Selected extract:
== == ==

I have 40 feet of Oplux and have 40 feet of Predator on the way. I don't like how the 8mm Oplux twists in the Safeguard so I want to try the 11.4mm Predator. I'm using a fleece pouch from EWO but I'm not sure the Predator will fit in it so I have a larger pouch coming from Eberlestock.
 
40ft. of Sterling Oplux, I had @4090Sharps make me a nice roll up pouch with pockets that carries my MR Safeguard, biner, delta quicklink and my pull down down cord. Before the pouch I used either a tethrd sys hauler or a TL pouch. Carrying all that rope and stuff gets kind of heavy on the saddle so in the early season I use a Tactisaddle with a EWO OneTigres battlebelt attached with molle loop quick attach loops to my saddle to keep the weight on my hips and not on the saddle itself I liked how it worked alot. I move to a TL Ambush Lite later in the season because its just a bigger more flowing saddle that I can put over my bibs or layers. Although I like carrying the rappel rope on my saddle or a BB, I am considering moving it to my pack instead but I just like the security of knowing I always have a way within arms reach of rappeling down if I need to because I one stick almost exclusively when I'm hunting from a saddle.
When you rappel down with your MR safeguard do you use any kind of prusik knot or any backup or not? I just got the MR Safeguard and 35ft of Sterling canyon rope and cannot find any videos of the MR safeguard on youtube except for 1 that does not use any backup. Just wondering.
Thanks
 
When you rappel down with your MR safeguard do you use any kind of prusik knot or any backup or not? I just got the MR Safeguard and 35ft of Sterling canyon rope and cannot find any videos of the MR safeguard on youtube except for 1 that does not use any backup. Just wondering.
Thanks
I use oplux and a safeguard...no back up prusik and never experienced any twisting in at least 30 sets this year...

== == ==

Supplied records:
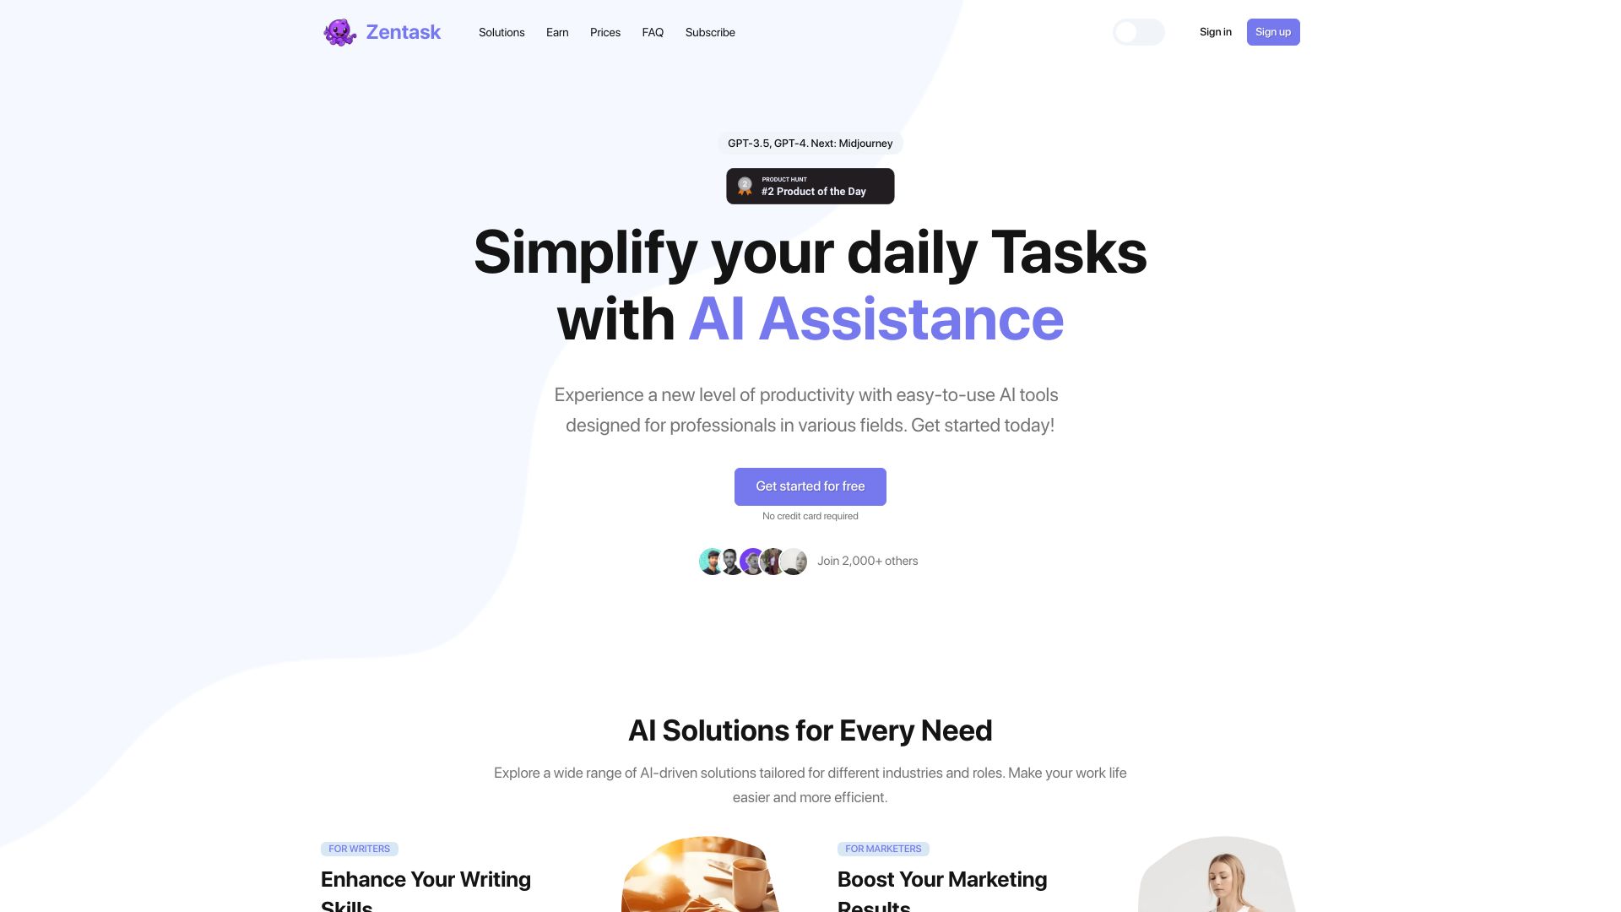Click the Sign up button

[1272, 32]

== == ==

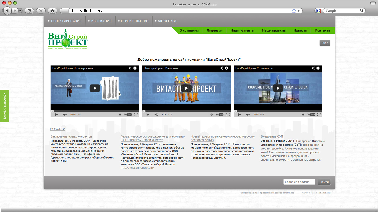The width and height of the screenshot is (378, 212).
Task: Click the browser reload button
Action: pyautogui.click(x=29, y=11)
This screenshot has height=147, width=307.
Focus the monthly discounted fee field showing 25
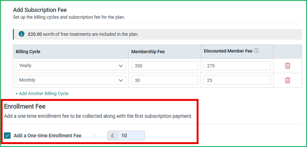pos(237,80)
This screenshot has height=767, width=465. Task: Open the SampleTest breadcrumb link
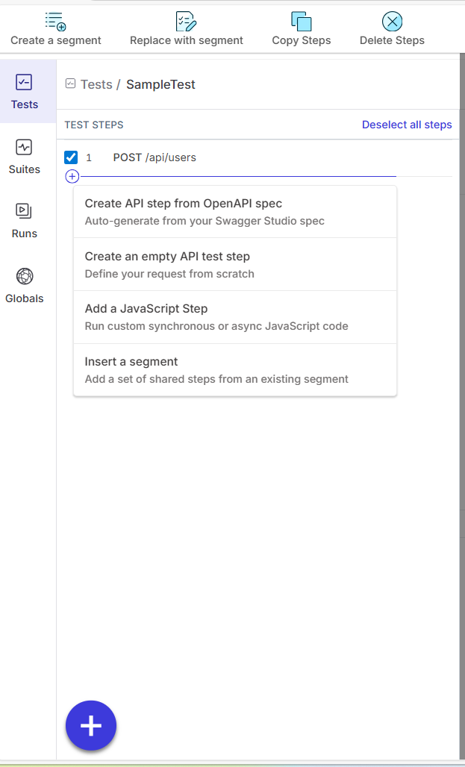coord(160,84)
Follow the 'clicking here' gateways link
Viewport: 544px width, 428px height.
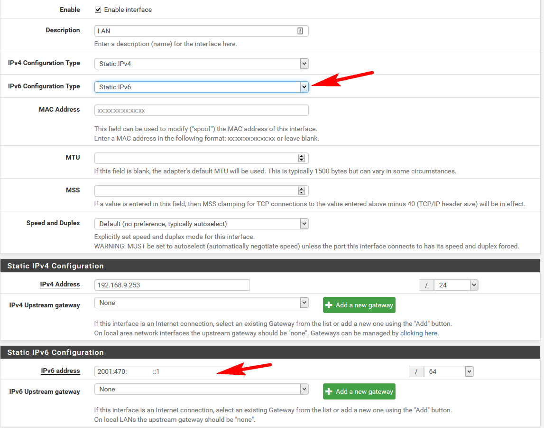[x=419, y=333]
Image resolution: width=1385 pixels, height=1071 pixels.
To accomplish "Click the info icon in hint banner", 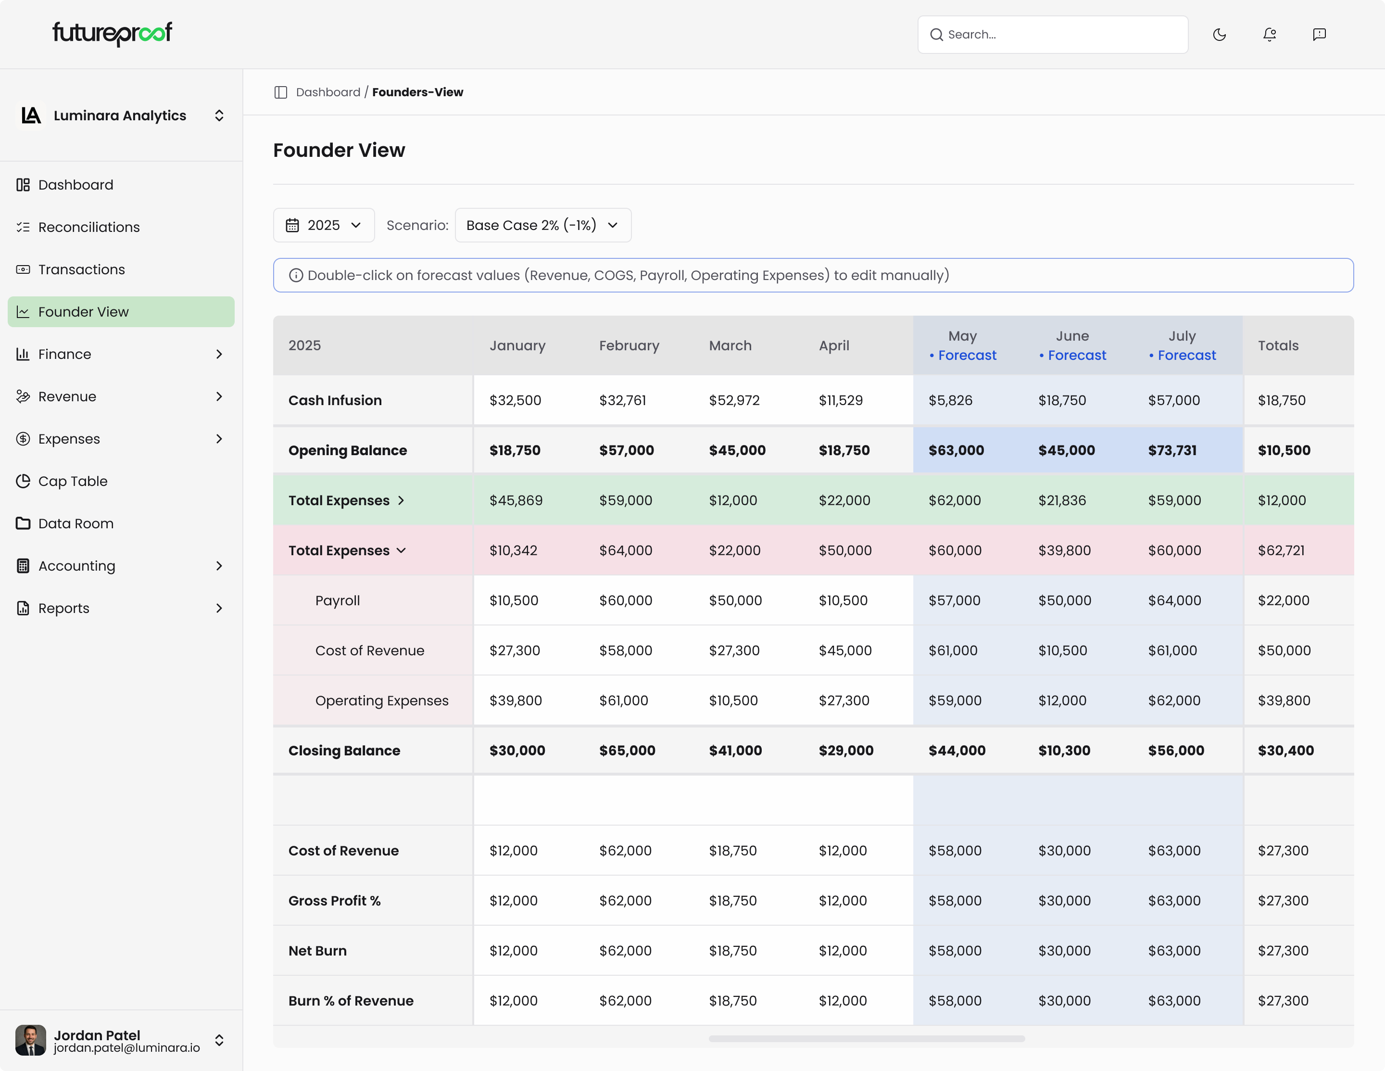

== == ==

Tasks to complete:
**A.** In the rappel rope thread, what items does the roll-up pouch made by @4090Sharps carry?
**B.** In the rappel rope thread, why does the first poster want to try the 11.4mm Predator?
The rows have nothing to do with the rappel rope thread.

Final answers:
**A.**
- MR Safeguard
- Biner
- Delta quicklink
- Pull down cord

**B.** The poster doesn't like how the 8mm Oplux twists in the Safeguard.